▸ Problem requirements
Below are records. Transcribe exactly the lines from the one that contains "Task: Click the 人民法院律师服务平台 header title" through the last line, leaving any pictures out.

▸ Extracted data entries
==================================================
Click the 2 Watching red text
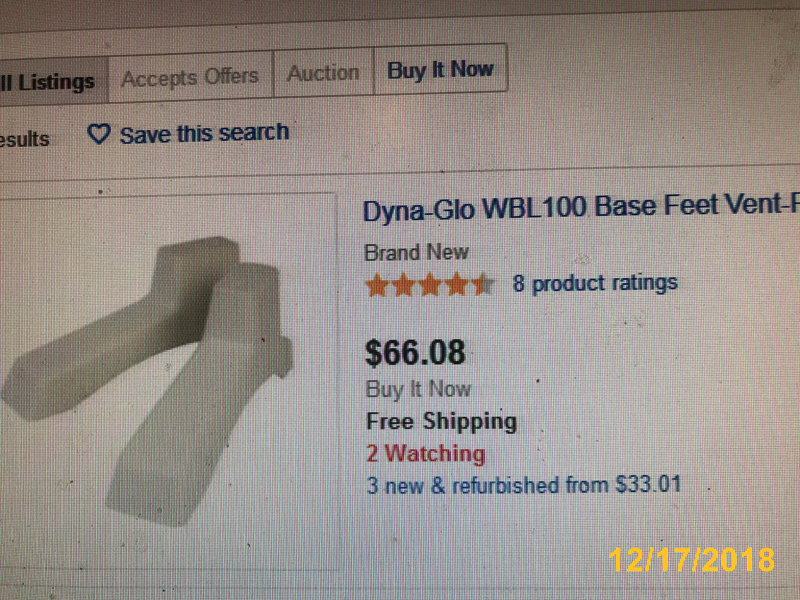Screen dimensions: 800x600 (x=426, y=453)
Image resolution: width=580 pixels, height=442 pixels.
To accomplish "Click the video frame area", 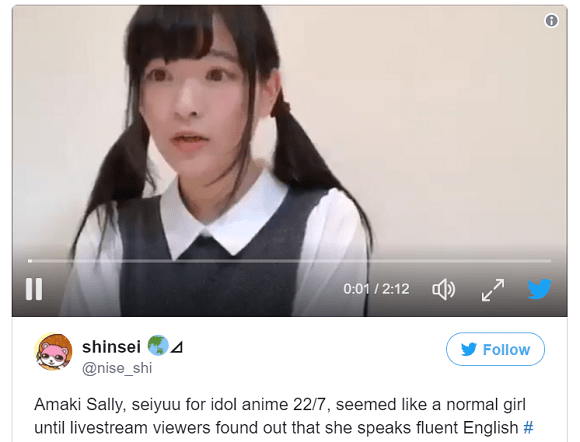I will (289, 133).
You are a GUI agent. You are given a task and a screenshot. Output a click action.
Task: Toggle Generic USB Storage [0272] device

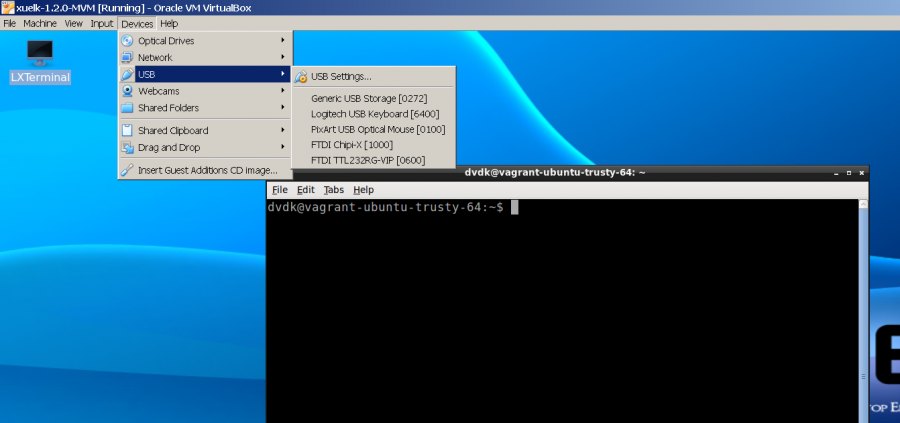[x=367, y=99]
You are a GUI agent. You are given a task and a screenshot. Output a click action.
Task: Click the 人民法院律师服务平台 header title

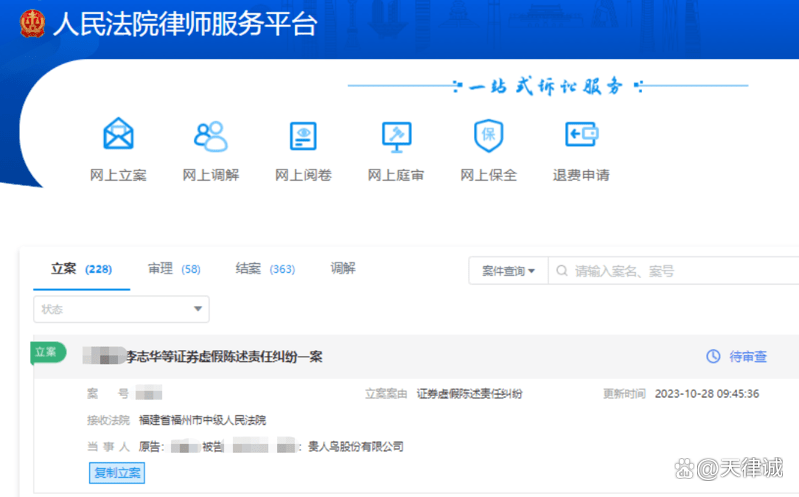185,24
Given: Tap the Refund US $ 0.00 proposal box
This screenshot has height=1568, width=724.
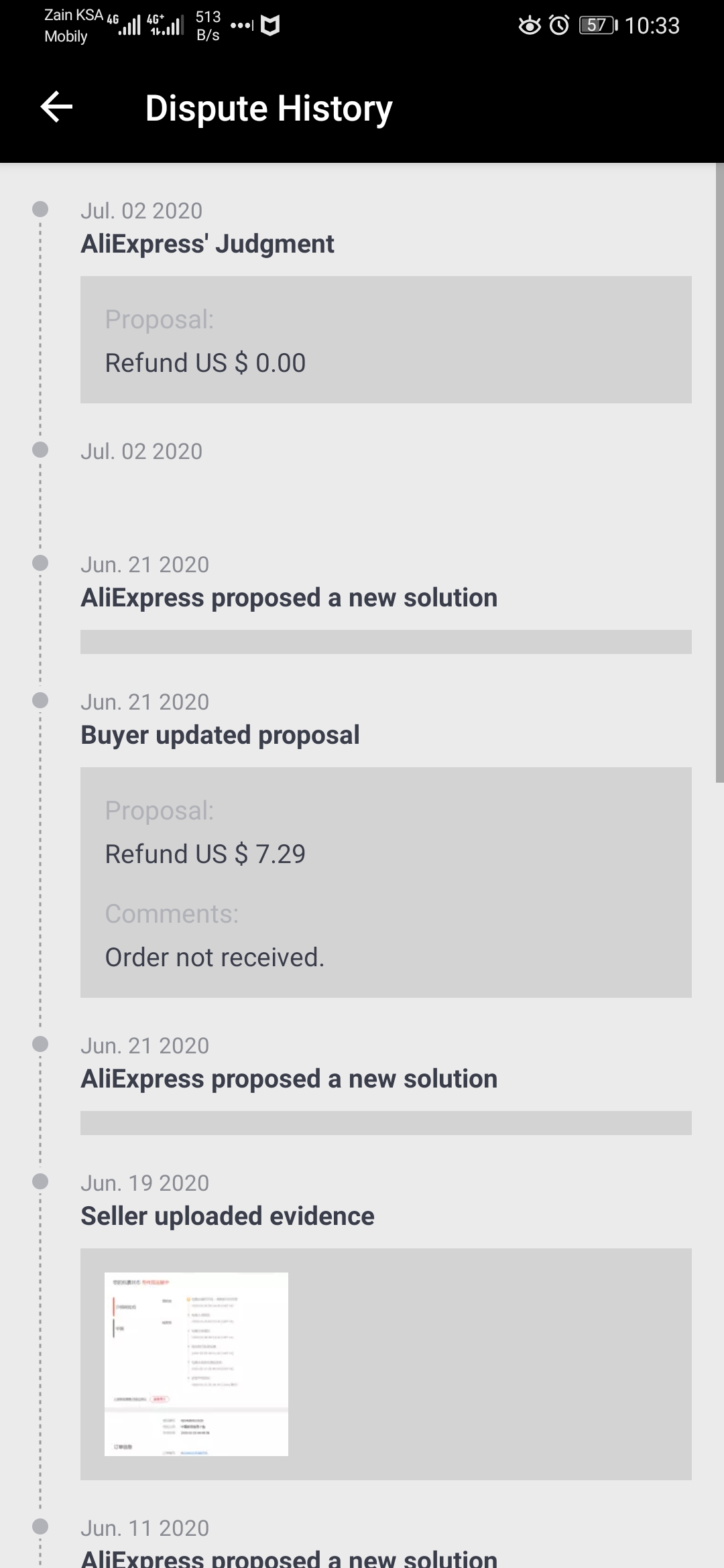Looking at the screenshot, I should tap(386, 340).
==================================================
▸ Output of the exercise
Task: Click the 人民法院律师服务平台 header title

185,24
Given: Tap the Refund US $ 0.00 proposal box
This screenshot has height=1568, width=724.
Looking at the screenshot, I should tap(386, 340).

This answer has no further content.